Apparently, there’s a movie of the epochal Maitlis interview being made, possibly with Hugh Grant in the royal role. It’s bound to be a huge hit, much like Frost/Nixon, but again (and like David Frost’s post-Watergate encounter with Richard Nixon) I just can’t see how fiction can improve on the original version.

Prince Andrew: The Musical may just be Channel 4’s way of telling Nadine Dorries and the Tories that they can “sod off”. In its 40th year and facing the uncertainties of a needless and vindictive privatisation, the programme makers are just giving the Department of Media, Culture and Sport the finger with a lavish display of bad taste. If they’re going to be taken off the air they may as well go out in style, I suppose, a blaze of glory.

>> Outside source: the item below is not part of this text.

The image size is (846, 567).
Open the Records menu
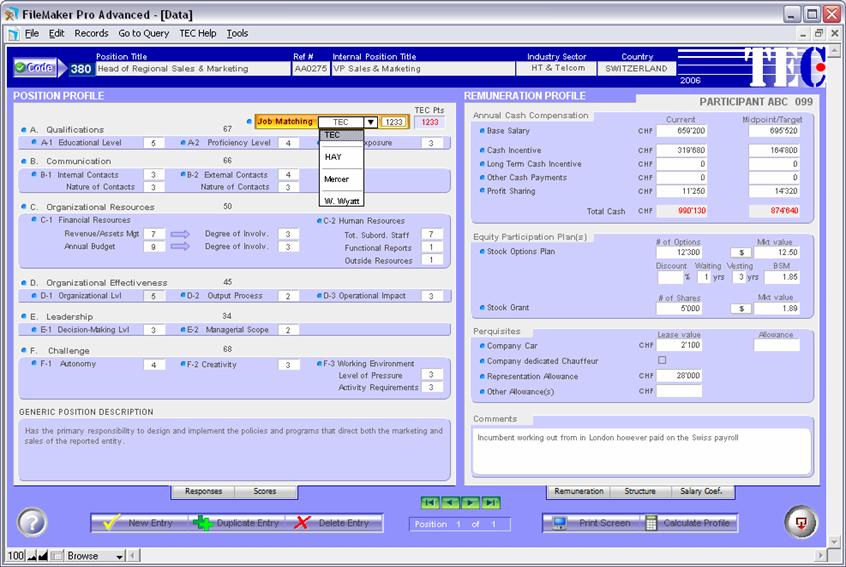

They have, without any apparent sense of self-preservation, not only commissioned a controversial musical, but recruited that famously safe pair of hands Frankie Boyle to front a show – with Jimmy Carr presenting “an arts event like no other”, I bet.

I’m only disappointed they that they forgot to ask Jerry Sadowitz and his novelty escape artist genitalia along for the gala opening in front of the Queen, Princess Anne and indeed Prince Andrew. After all, Channel 4 is supposed to “show the unseen”, though in Sadowitz’s case that’s not strictly correct. I’ll sure miss Channel 4 when it’s gone.